FieldPulse is quote-based and seat-based. Its pricing page lists Essentials, Professional, and Enterprise packages. Professional adds project management and QuickBooks sync, while Enterprise adds multi-location management and Open API. It belongs on the list when the business wants a custom quote and a field-service system that can grow by package.

Electrical software demo checklist

Ask each vendor:

  1. Which QuickBooks products are supported, and on which plan?
  2. Can technicians see job history, photos, notes, service agreements, and prior invoices in the field?
  3. Can the software quote panel upgrades, EV chargers, generator work, inspections, and service calls cleanly?
  4. Are optional line items or good/better/best proposals included?
  5. What is the real cost for office users, dispatchers, field technicians, apprentices, and managers?
  6. Are texting, phone, GPS, inventory, forms, agreements, and payments included or add-ons?
  7. How long does implementation take for a company your size?
  8. What happens if a technician is offline, has weak signal, or needs to edit job notes from a phone?

FAQ

What is the best software for a small electrical contractor?

Jobber is the first tool to test for many small electrical service businesses because it keeps quotes, scheduling, invoices, payments, reminders, and customer communication in one workflow. Housecall Pro is close behind when residential customer experience, booking, and reviews matter more. Joist, Contractor+, Tradify, and ServiceM8 are worth checking if budget or lighter setup is the top concern.

What electrical contractor software works with QuickBooks?

Jobber, Housecall Pro, FieldEdge, Service Fusion, Tradify, ServiceM8, FieldPulse, JobTread, and many construction tools list some form of QuickBooks support. The important question is which QuickBooks product, which plan, and which records sync. Ask about customers, invoices, payments, items, classes, deposits, refunds, taxes, and job costing before signing.

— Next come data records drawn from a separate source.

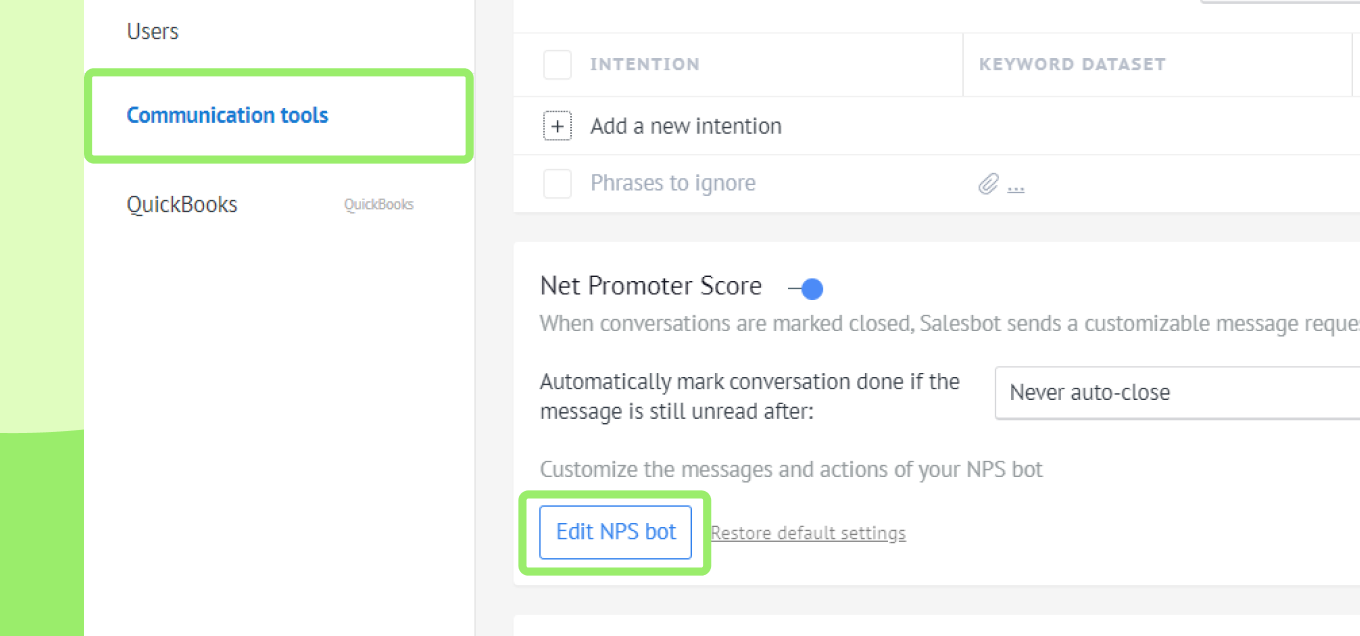Click the Automatically mark conversation done label
Image resolution: width=1360 pixels, height=636 pixels.
point(750,396)
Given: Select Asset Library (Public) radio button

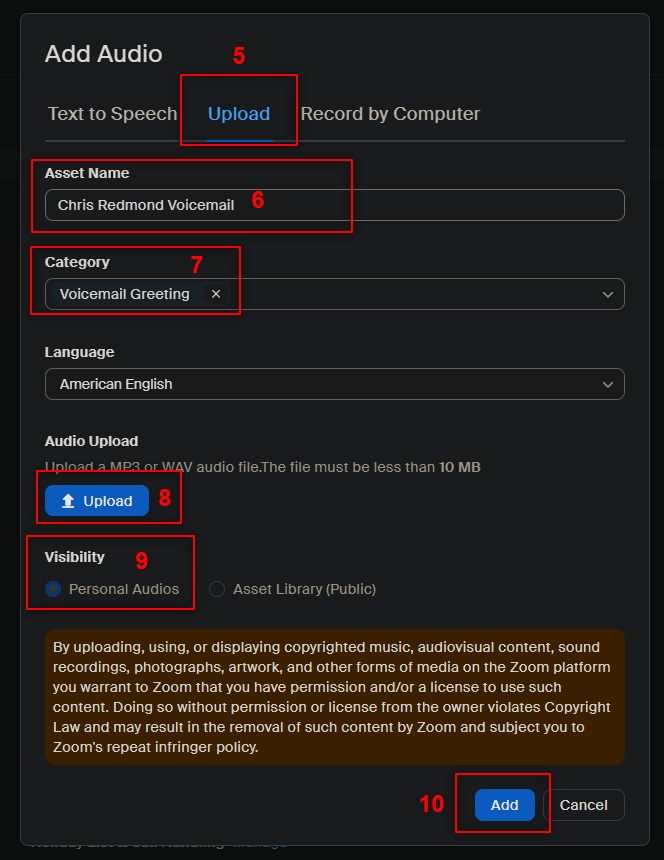Looking at the screenshot, I should click(217, 589).
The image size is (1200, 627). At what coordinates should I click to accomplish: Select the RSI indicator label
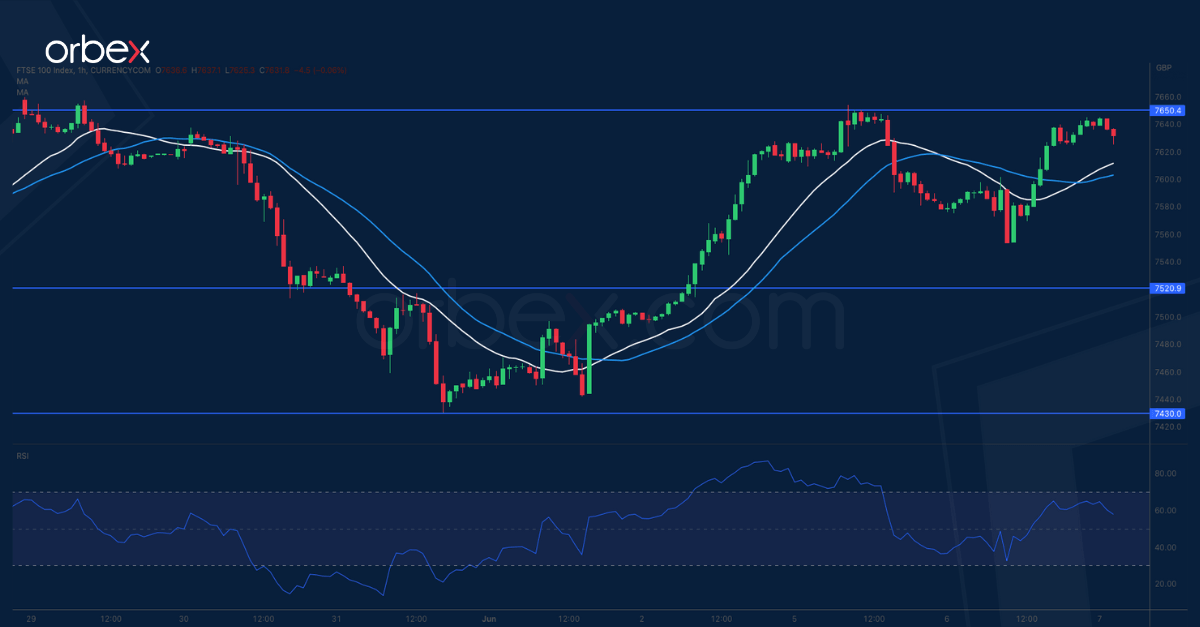pos(20,456)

When should an electrical contractor consider FieldEdge or ServiceTitan?

Consider FieldEdge when the company has multiple trucks, office-led dispatch, QuickBooks dependence, service agreements, and reporting needs that are too deep for entry-level software. Consider ServiceTitan when the company has the scale, staff, and budget for per-technician pricing, formal implementation, call booking, dispatch, memberships, reporting, payroll, and pricebook controls.

Is generic construction software enough for electrical contractors?

It depends on the work mix. If the company bids construction projects with budgets, subs, change orders, and progress billing, construction tools such as JobTread, Contractor Foreman, Buildxact, or Buildertrend may fit better. If the company runs daily service calls, emergency work, and technician dispatch, field-service software is usually a better first category.

What should electrical contractors test during a free trial?

Build one real workflow: create a lead, quote a panel upgrade or EV charger, add optional line items, schedule the job, assign a technician, capture photos and notes, invoice the customer, collect payment, and check the accounting sync. If the trial cannot handle that workflow cleanly, the software is not ready for rollout.

Bottom line

For a small residential electrical service business, start with Jobber or Housecall Pro. Move to FieldEdge or Service Fusion when stronger dispatch, QuickBooks, agreements, and multi-truck controls matter. Check Tradify or ServiceM8 when published pricing and lighter trade software matter. Save ServiceTitan for businesses large enough to justify a quote-based, implementation-heavy operating system.